Saturday, 11 April 2015

Punk.

My section mate is weird.
So freaking weird.

He's annoying, a pain in the butt, and everybody dislikes him. Best of all? He sleeps beside me.

He stepped on my bed. (Oh yes he did)
He steals my snacks.
He snatches my snacks.
He threatened me repeatedly to empty out my foot locker (which has all my snacks).
He doesn't bring any hangers (I even lent him 2 because he didn't have any at first, but I took them back because he's too LAZY to bring his own, saying it's for weak people).
He leaves his clothes ON the table that the whole bunk shares to air.
He talks a whole bunch of nonsense.
He annoys people (especially me) with his cursed attitude.
He thinks he's the best.
He doesn't wipe dry after a shower (saying that he'll offend the water god).
He thinks that everyone in this course is the "worst medic in the world".
He speaks a derogatory language, calling people fools, and many more, among his wide range of limited vocabulary.

Just because you studied biotech in poly, it doesn't mean that you're the best cadet here.

He really gets on my nerves.
I might end up punching him for real some day.

When we counter his arguments, he just says "shut up lah (insert name), noisy sia you".

This week he didn't bring his rank and formation tab because his "maid put it somewhere else, f*** her". Wow. Just...wow. You don't do your own laundry, you don't fold your clothes even, and you're blaming someone else for something YOU forgot? I have tolerance for most people, but not people like you. Prideful punk. How the heck did you even get a girlfriend.

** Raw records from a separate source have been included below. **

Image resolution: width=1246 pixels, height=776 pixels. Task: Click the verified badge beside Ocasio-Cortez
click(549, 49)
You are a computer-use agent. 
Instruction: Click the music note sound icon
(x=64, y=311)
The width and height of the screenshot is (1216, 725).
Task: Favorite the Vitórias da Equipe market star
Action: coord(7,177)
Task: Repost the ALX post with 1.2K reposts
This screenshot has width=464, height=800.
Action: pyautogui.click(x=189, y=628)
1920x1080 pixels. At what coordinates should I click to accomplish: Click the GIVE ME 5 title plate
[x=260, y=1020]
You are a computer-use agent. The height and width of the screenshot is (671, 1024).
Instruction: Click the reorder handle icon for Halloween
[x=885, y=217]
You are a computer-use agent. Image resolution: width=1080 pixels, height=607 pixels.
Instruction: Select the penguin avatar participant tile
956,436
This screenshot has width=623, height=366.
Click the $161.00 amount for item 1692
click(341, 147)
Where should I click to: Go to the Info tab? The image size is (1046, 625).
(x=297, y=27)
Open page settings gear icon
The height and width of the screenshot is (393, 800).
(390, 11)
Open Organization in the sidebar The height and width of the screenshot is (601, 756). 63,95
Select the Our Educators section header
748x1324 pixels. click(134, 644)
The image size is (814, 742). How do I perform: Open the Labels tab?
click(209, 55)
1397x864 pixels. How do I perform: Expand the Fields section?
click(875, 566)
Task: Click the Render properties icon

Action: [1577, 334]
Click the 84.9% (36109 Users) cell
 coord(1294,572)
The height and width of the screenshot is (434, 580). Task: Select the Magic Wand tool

How does she live with you. What does she even see in you, my goodness.

There was this one occasion where he said he was going to falcon punch me (seriously...), and I dared him. He faked a punch, I stepped back once, and said "scared for what. See this (pointing to his rank), it means that you're lower than me. And I wasn't even going to punch you. It means you're scared of "nothing"."

I pointed to my rank and said that it's the same as his, so I'm not lower than him. I faked a forward step at him a with a clenched fist at my waist, and he retreated three steps and protected his face with both arms (he really did). I said to him "wow you're the one who is scared".

He said some other stuff that I don't remember now. But yeah. I really can imagine me punching/kicking him someday. And I see him holding it in while lying on the floor in a fetal position. And no I'm not kidding, I really have it in me to do something like that. It's already week 4 and I'm wondering how I haven't done it already.

So who is this guy?
He's the one that sleeps beside me everyday.